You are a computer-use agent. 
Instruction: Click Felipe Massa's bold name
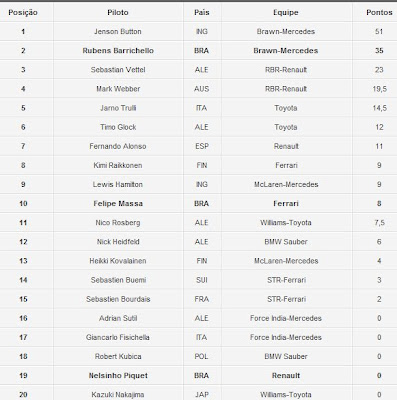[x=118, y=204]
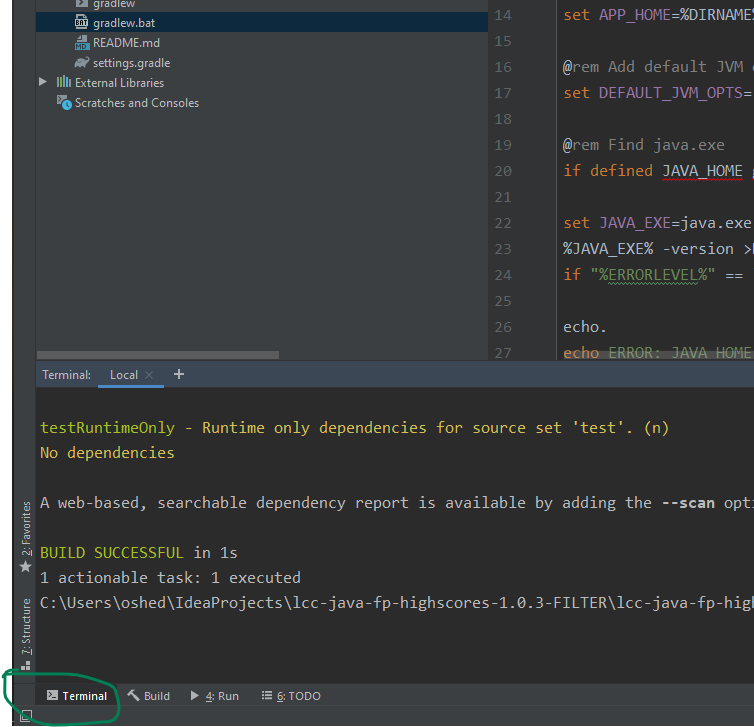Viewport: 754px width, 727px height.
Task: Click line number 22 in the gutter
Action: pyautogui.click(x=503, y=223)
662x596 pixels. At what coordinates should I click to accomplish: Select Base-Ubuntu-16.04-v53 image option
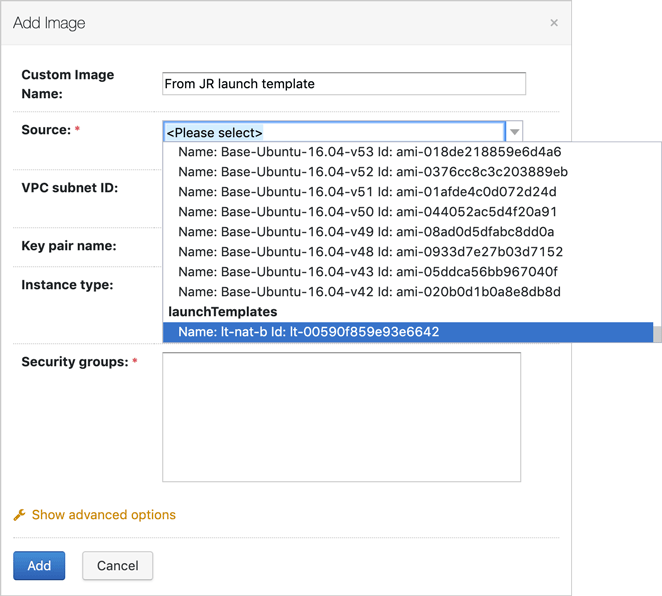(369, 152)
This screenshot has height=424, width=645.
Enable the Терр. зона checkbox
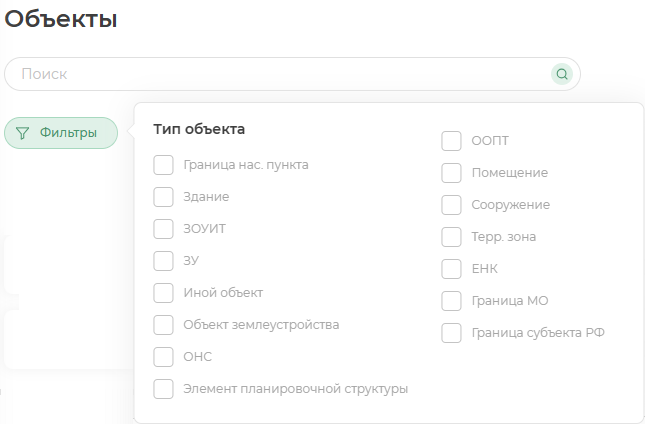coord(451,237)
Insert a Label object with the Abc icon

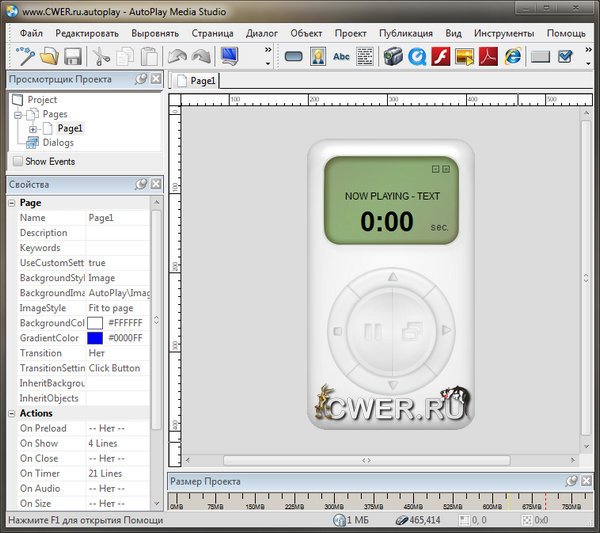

━━━

◆ **WHAT IS EXPECTED**
Rewrite the stretch of the material from the line containing "662x596 pixels. At" through the end, swapping "checkbox" for "tick box" and keeping everything else the same. Leave the pictures out of your answer.

◆ **TASK RESPONSE**
662x596 pixels. At what coordinates should I click to accomplish: Select Base-Ubuntu-16.04-v53 image option
(369, 152)
This screenshot has height=424, width=645.
Enable the Терр. зона tick box
coord(451,237)
Insert a Label object with the Abc icon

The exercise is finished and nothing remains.